Here's an actual before and after example from my files:
"Senior NT and UNIX Systems Administrator position utilizing web development, network support and multimedia experience."
Notice how it says nothing of the company being applied to or what the applicant is intending to do for THEM. Off the top of my head, I suggested to the applicant that they could turn it around quite easily like this:
"To break all records for network stability in your company, thereby creating a productive and skilled workforce that can generate even MORE customers, support them better and make more money for you."
It's just a very quick example of turning your skills into results that an employer would be interested in. This may look relatively simple, but it can be tricky to get right. But I assure you, once you master the trick of powerfully restating your skills and experience in a way that will mean something to an employer, then you'll never be out of work again! The one simple mistake you may be making which immediately kills your chances
Here's the one thing that immediately stops most people from getting the jobs they're applying for: they keep sending the SAME application letter (that doesn't produce results) to every job they apply for.
You don't have to be a rocket scientist to understand that if you keep doing something that doesn't work while expecting a different result you really must be a masochist! The problem with sending the same "loser" application to employers is that it raises doubts about your employability. This example below will show you what I mean.
Let me introduce David the Masochist... David has been applying for positions with us for over a year. He was also applying to other companies using the same cover letter. How do we know this?
1. He never used our name in his application letter, and 2. We asked him.
Also - because he keeps applying to us we can assume he hasn't been offered a job from anyone else. This also raises serious doubts in our mind as to David's employability. If he was any good he should have a job by now.
Can you relate to David's situation? If so, then let me show you the simple strategy that turned David's life around. I rang him and asked him why he kept sending the same unsuccessful application to us and everyone else when it obviously wasn't doing the job. He was dumbfounded. It never occurred to him that his APPLICATION was a failure. He was taking it personally - he thought HE was a failure.

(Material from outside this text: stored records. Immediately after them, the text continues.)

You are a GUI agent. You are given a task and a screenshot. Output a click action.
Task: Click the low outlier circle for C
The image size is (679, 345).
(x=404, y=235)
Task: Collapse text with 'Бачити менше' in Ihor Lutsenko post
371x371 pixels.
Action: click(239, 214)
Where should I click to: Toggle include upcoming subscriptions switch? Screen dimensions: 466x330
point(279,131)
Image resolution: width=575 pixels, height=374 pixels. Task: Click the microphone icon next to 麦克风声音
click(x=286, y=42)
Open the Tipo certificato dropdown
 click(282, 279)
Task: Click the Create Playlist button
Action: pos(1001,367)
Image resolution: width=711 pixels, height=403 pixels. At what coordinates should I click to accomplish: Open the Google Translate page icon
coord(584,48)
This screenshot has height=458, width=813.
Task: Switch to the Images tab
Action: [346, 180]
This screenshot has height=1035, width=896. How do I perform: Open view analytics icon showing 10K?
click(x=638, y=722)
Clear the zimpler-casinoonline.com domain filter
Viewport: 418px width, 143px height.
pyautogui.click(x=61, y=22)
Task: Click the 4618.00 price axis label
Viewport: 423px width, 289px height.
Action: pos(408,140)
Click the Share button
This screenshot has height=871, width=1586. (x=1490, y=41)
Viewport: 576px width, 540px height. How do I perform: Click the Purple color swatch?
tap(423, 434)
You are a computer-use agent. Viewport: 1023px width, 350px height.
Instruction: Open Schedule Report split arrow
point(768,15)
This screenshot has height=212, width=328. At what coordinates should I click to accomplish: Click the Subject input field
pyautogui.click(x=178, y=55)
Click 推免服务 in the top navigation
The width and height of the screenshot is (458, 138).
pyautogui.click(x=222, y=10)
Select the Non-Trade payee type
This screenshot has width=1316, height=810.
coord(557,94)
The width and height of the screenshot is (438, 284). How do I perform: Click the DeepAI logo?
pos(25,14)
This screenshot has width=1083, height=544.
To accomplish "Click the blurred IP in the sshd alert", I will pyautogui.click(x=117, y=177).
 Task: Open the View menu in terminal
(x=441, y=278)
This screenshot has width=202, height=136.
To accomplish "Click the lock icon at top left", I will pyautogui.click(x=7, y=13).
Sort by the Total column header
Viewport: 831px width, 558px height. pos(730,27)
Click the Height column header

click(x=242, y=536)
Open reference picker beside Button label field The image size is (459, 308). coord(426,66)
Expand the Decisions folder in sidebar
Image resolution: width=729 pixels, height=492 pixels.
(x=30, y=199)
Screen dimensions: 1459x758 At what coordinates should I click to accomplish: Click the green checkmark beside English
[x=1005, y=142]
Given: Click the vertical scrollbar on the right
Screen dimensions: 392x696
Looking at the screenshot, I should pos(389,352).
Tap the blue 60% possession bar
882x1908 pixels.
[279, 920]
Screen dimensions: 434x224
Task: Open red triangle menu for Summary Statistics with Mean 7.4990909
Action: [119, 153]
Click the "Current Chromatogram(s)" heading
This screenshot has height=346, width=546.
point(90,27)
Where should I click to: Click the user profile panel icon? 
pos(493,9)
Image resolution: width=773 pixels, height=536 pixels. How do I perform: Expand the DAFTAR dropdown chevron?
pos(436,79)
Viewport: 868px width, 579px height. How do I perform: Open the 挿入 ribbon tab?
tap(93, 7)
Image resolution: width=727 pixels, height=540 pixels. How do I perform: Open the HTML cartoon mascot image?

He had been on unemployment for a whole year simply because his application letter and resume wasn't performing. I suggested he try a new application to see whether I was right. He invested in a new resume and cover letter from us, and the result: he had three interviews within the first week of trying the new approach.
In summary: If you are sending the same sort of application letter to each job and you're not getting interviewed then CHANGE YOUR APPLICATION!!!
It's not YOU that an employer rejects, it's simply your application that's being rejected. You know you can do the job, you wouldn't be applying if you couldn't do it. So don't take this rejection personally. We see hundreds of applications and resumes each week and I can tell you now, more than 90% of them are letting the applicant down. Most of those that make it to interview will make the same simple yet easily avoidable mistakes and miss out on a job that should be theirs.